_YOUR GOAL_.
Every line below that includes the word "agent" needs to be copied.

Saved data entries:
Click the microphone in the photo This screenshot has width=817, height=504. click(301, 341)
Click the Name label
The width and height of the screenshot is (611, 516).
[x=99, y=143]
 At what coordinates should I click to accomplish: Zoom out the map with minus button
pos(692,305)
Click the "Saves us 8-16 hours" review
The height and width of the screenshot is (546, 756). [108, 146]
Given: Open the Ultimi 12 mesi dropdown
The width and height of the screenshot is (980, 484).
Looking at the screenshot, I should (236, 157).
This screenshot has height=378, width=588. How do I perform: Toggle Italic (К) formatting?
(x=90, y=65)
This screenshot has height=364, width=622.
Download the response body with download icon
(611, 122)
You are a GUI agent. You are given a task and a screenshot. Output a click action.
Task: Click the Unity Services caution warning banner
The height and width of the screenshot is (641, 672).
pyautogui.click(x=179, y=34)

---

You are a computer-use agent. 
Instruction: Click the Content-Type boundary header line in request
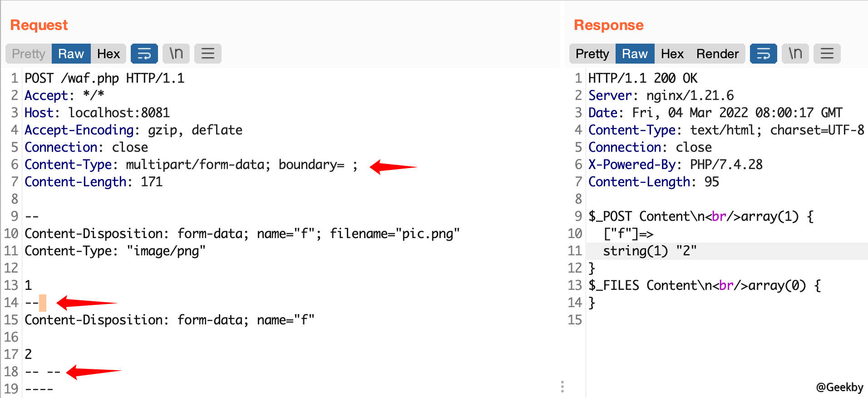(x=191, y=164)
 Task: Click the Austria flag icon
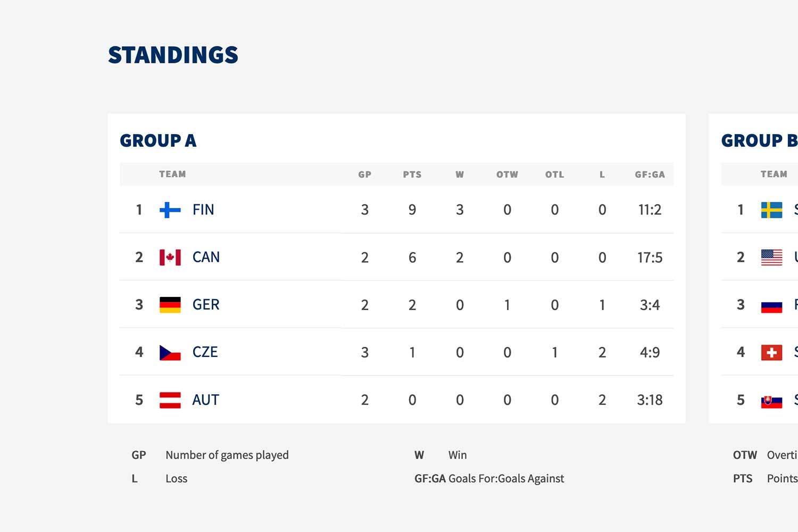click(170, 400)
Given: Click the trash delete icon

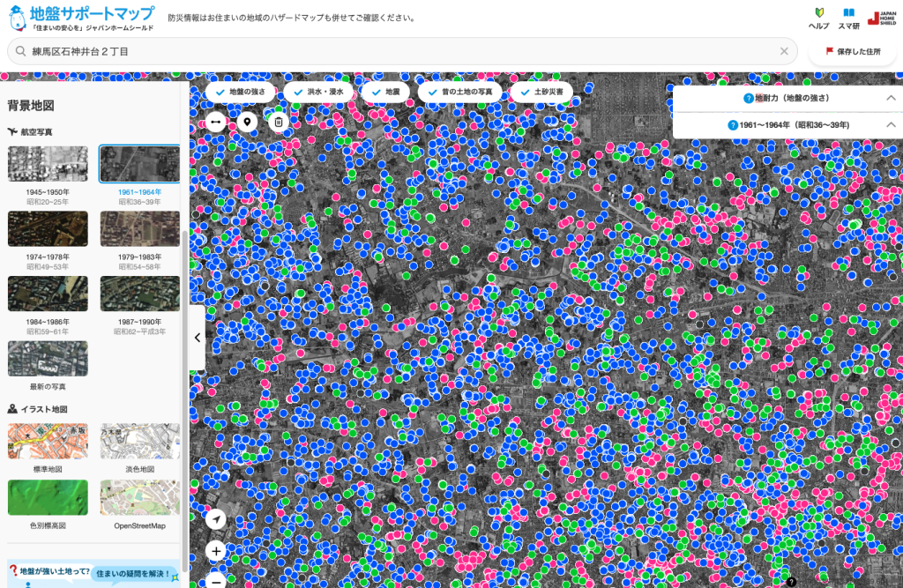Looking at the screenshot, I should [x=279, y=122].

_WRITTEN ANSWER_.
You are a GUI agent. You are given a task and a screenshot. Output a click action.
You are a computer-use agent. 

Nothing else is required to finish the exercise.